> EXERCISE:
Could you print the lines of the records from the one containing "Viewport: 1280px width, 737px" down to the one containing "should pyautogui.click(x=734, y=403).", both ends included, reproducing each line character for character?

___

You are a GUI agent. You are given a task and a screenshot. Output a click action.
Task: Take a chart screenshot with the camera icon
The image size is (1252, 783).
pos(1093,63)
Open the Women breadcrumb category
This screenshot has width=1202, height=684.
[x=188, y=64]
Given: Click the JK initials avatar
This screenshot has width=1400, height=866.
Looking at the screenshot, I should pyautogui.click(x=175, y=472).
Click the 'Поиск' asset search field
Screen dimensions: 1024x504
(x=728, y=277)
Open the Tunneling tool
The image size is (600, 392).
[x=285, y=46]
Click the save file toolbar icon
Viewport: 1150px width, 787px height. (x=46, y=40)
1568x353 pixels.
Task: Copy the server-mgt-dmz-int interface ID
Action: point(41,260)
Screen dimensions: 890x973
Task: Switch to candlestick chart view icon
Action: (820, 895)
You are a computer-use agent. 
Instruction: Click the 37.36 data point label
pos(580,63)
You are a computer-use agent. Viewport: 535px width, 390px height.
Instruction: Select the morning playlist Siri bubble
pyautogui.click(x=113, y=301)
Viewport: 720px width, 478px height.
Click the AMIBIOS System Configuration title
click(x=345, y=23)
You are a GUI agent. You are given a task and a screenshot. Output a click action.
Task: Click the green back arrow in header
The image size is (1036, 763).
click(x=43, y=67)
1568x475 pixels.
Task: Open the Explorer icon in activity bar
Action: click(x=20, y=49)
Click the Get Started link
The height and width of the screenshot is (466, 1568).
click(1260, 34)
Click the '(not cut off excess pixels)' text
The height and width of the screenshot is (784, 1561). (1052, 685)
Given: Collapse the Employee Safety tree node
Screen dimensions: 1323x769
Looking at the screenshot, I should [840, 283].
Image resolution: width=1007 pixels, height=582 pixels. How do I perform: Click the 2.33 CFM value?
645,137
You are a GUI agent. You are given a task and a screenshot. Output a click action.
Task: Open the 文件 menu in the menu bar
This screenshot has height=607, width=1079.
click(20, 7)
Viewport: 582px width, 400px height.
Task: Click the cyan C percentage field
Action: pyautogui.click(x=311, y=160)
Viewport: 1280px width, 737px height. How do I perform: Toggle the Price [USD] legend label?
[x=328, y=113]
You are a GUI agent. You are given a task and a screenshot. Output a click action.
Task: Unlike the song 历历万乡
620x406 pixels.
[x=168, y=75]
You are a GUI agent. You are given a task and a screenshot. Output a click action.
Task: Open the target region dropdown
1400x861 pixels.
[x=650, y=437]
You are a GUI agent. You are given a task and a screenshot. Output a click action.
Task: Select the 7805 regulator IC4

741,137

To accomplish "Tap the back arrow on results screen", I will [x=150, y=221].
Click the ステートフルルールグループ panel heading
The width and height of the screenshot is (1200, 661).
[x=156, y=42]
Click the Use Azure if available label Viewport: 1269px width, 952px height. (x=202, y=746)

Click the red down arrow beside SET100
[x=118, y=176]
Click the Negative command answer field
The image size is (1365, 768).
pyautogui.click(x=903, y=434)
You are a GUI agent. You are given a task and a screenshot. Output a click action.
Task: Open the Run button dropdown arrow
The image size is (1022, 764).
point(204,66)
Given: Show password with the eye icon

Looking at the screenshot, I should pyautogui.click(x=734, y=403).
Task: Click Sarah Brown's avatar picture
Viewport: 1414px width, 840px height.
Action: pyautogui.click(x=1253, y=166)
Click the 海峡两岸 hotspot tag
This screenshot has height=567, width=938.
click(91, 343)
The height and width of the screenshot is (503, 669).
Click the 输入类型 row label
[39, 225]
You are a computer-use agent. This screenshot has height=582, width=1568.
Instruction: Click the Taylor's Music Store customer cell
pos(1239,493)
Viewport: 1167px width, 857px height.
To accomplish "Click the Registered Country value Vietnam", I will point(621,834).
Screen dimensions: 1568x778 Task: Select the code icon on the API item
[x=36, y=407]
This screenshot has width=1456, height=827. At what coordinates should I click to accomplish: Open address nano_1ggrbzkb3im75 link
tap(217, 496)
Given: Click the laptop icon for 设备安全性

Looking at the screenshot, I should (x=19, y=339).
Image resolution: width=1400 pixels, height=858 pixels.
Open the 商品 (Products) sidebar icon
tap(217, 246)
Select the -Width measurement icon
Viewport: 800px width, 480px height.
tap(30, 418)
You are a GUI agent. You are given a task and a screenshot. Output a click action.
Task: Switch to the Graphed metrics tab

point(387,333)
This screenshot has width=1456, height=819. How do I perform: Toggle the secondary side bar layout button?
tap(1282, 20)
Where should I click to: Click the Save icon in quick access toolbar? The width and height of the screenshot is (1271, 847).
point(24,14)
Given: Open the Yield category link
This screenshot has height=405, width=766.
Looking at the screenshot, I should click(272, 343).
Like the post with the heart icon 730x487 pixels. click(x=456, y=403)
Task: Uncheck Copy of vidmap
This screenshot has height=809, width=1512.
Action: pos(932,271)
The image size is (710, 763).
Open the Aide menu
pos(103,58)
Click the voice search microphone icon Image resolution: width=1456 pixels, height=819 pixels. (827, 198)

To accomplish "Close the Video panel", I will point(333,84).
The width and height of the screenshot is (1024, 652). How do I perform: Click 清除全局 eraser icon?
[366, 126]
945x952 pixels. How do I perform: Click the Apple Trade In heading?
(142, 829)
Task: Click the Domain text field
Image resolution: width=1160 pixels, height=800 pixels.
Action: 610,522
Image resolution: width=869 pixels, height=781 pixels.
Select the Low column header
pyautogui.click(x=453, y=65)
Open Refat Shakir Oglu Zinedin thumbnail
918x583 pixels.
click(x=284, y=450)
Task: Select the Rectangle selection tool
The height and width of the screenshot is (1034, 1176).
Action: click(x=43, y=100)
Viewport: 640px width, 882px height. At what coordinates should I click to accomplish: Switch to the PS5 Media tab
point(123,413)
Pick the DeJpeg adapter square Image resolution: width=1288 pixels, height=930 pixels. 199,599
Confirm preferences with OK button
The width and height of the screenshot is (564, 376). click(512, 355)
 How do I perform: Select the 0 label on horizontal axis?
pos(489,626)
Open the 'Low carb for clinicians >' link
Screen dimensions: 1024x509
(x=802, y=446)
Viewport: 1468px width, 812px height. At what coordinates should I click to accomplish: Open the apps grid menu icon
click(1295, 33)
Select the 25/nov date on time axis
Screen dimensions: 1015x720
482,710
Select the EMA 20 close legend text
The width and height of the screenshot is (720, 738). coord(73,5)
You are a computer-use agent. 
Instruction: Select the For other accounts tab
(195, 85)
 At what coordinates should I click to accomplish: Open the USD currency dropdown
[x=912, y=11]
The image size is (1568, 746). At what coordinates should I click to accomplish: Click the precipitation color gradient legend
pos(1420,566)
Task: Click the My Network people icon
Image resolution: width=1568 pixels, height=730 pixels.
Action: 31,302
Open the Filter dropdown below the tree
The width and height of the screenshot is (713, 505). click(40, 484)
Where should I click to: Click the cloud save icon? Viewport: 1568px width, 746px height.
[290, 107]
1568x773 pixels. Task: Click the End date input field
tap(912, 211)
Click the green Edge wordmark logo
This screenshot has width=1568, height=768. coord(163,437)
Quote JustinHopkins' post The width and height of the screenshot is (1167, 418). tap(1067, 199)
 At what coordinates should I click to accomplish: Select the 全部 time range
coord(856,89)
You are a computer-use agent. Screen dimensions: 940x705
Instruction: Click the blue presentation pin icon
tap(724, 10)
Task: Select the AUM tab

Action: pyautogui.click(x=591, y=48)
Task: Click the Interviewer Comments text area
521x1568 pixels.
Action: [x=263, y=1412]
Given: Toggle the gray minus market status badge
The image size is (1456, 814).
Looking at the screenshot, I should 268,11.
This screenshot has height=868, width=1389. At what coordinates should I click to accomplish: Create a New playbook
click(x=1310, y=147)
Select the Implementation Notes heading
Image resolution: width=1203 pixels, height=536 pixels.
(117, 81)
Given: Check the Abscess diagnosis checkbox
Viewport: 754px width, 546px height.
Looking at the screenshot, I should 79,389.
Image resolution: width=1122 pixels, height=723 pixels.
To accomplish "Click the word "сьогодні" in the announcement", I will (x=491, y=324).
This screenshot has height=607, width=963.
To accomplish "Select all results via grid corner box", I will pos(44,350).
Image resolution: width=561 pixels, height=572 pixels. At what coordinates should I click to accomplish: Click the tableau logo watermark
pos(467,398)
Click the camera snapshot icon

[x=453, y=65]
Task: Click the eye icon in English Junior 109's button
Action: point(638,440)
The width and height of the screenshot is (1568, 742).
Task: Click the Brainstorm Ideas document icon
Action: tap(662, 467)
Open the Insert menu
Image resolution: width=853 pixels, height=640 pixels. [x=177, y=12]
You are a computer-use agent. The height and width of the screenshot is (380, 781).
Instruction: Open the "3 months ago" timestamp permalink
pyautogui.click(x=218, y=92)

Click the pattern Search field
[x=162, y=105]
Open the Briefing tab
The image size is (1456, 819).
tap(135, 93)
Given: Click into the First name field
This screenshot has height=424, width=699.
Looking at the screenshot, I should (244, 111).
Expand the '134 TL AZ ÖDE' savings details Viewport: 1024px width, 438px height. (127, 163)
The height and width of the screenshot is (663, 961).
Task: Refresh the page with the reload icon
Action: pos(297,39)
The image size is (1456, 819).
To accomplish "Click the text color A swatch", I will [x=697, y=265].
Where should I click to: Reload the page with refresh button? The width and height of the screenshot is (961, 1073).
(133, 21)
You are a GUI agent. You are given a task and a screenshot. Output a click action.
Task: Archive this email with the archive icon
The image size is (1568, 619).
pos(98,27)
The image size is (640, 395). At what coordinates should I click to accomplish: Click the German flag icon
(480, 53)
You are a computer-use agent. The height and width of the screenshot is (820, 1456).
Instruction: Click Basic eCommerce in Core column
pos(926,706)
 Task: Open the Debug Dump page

___

> OUTPUT FOR THIS TASK:
Viewport: 1280px width, 737px height. How do I perform: Toggle the Price [USD] legend label?
[x=328, y=113]
You are a GUI agent. You are given a task and a screenshot. Output a click action.
Task: Unlike the song 历历万乡
620x406 pixels.
[x=168, y=75]
You are a GUI agent. You are given a task and a screenshot. Output a click action.
Task: Open the target region dropdown
1400x861 pixels.
[x=650, y=437]
You are a GUI agent. You are given a task and a screenshot. Output a click action.
Task: Select the 7805 regulator IC4

741,137

To accomplish "Tap the back arrow on results screen", I will [x=150, y=221].
Click the ステートフルルールグループ panel heading
The width and height of the screenshot is (1200, 661).
[x=156, y=42]
Click the Use Azure if available label Viewport: 1269px width, 952px height. (x=202, y=746)

Click the red down arrow beside SET100
[x=118, y=176]
Click the Negative command answer field
The image size is (1365, 768).
pyautogui.click(x=903, y=434)
You are a GUI agent. You are given a task and a screenshot. Output a click action.
Task: Open the Run button dropdown arrow
The image size is (1022, 764).
point(204,66)
Given: Show password with the eye icon

Looking at the screenshot, I should pyautogui.click(x=734, y=403).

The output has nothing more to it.